Cold storage facilities held about 467 million pounds of pork as of May 31, down 24% from the previous month and 26% from a year earlier, according to USDA data.

 

Supplies shrank by 144 million pounds from April 30, far exceeding the typical drop of 15 million pounds for that period, said Rich Nelson, chief strategist for commodity broker Allendale. The decline was the biggest for any month in history and shrank supplies to their lowest level since August 2011, he said.

 

Reduced meat production due to plant shutdowns and slowdowns contributed to a 40.4% surge in prices in May, increasing the value of supplies that processors had in freezers.

 

Processors and exporters slowed new purchases of meat last month because of the spike and drew down frozen inventories instead, said Altin Kalo, agricultural economist for Steiner Consulting.
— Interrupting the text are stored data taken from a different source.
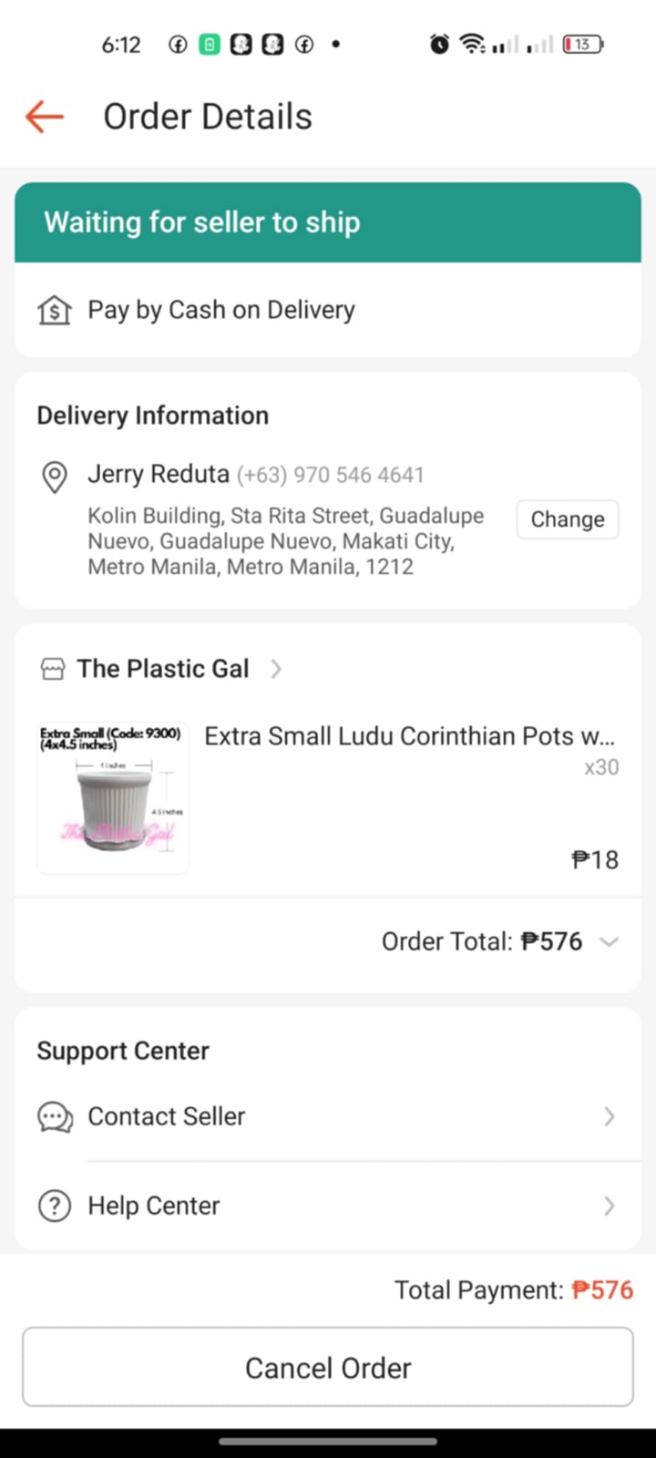Open the Corinthian pot product thumbnail
This screenshot has height=1458, width=656.
[113, 798]
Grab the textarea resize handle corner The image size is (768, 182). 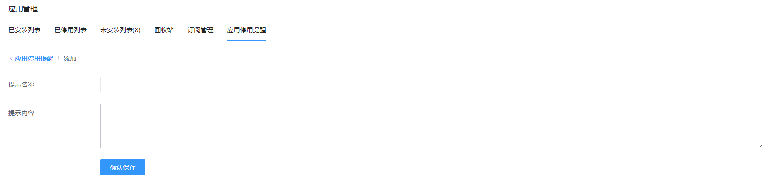(761, 145)
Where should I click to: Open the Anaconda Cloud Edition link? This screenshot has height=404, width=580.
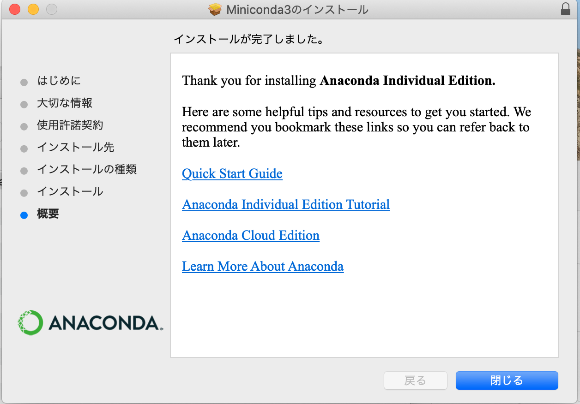(x=251, y=236)
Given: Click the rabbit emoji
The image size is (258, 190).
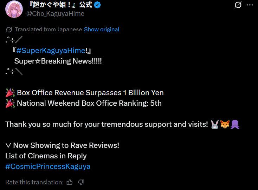Looking at the screenshot, I should 215,124.
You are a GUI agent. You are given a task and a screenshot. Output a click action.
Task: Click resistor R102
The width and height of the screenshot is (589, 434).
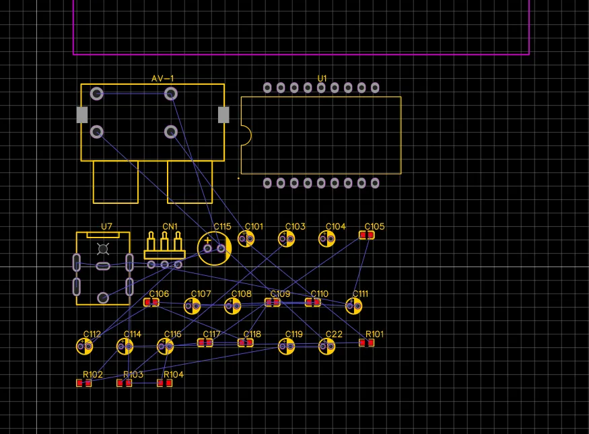tap(84, 383)
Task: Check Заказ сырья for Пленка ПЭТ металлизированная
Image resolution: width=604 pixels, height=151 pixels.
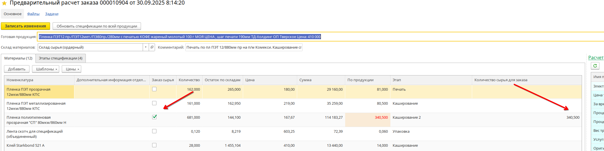Action: (154, 103)
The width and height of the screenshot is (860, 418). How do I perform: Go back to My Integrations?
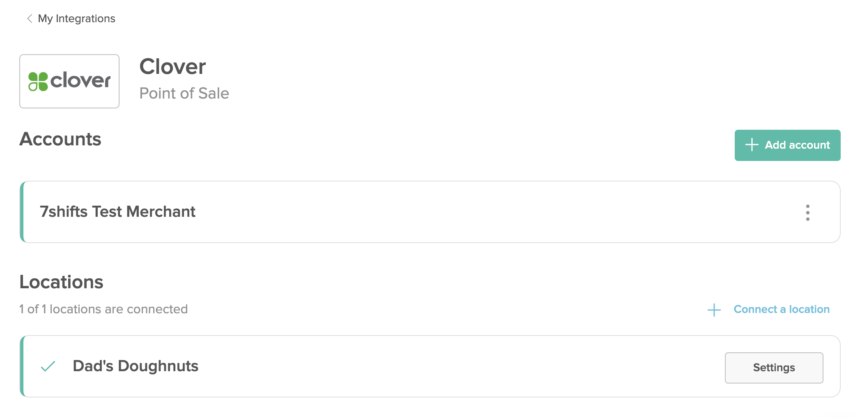[x=76, y=18]
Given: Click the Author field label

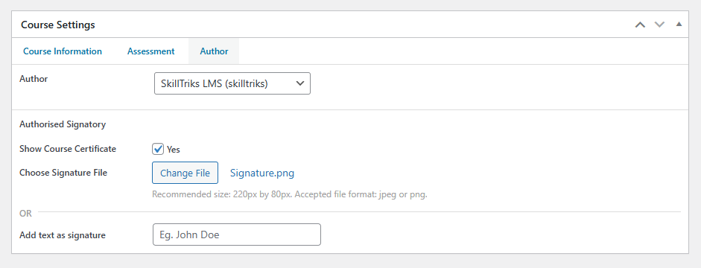Looking at the screenshot, I should (x=34, y=79).
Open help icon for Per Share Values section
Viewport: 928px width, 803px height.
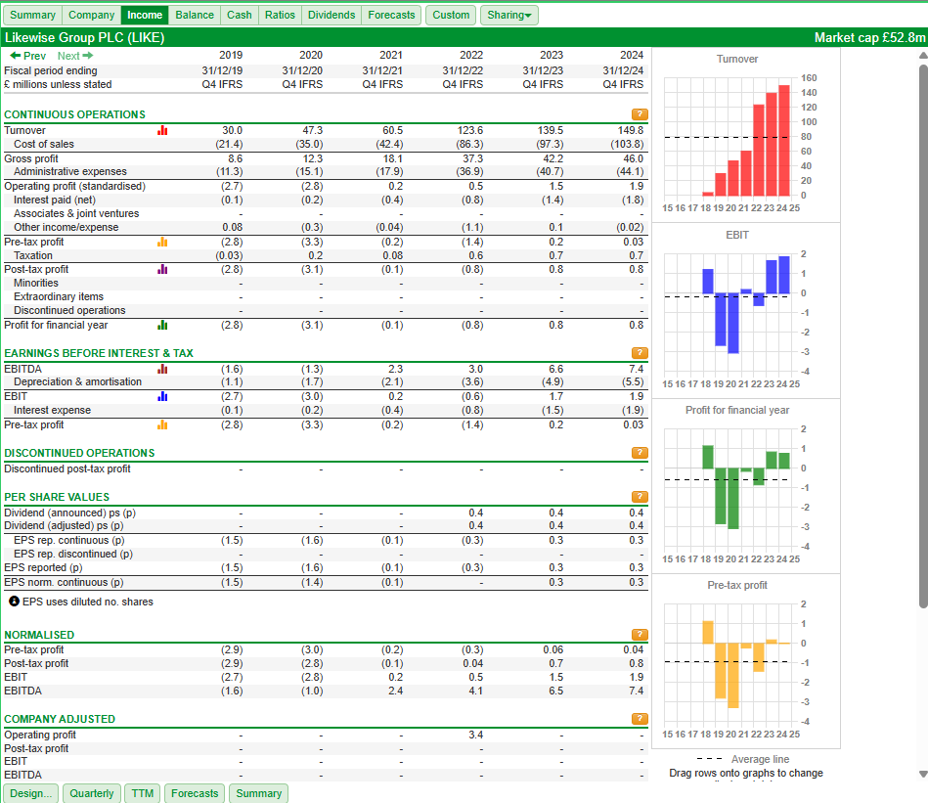coord(640,497)
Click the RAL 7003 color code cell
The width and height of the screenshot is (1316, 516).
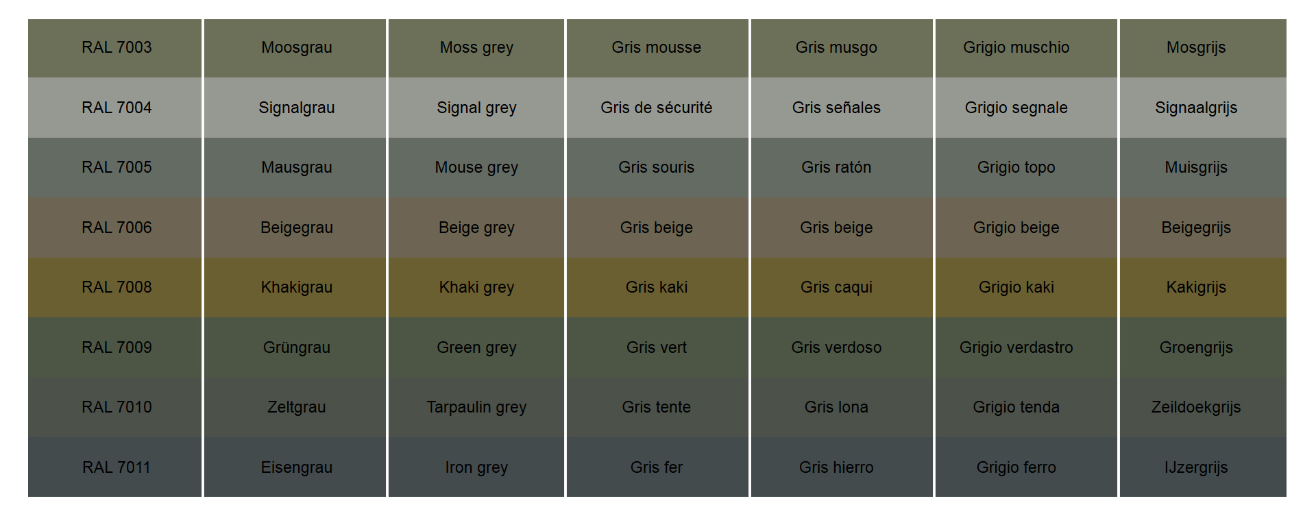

They will need to buy meat to replenish supplies, he said.

 

"Especially exporters that draw down those stocks are going to have to go back into the market and get some product bought," Kalo said.

 

Total beef supplies in cold storage on May 31 were 415.2 million pounds, down 13% from a month earlier and up 2% from last year. Inventories sank by 64 million pounds from April 30, a period in which they typically fall by 19 million pounds, according to Allendale.

 

Analysts expect production to increase as meat processors slaughter pigs and cattle that backed up on farms and in feedlots while plants were closed.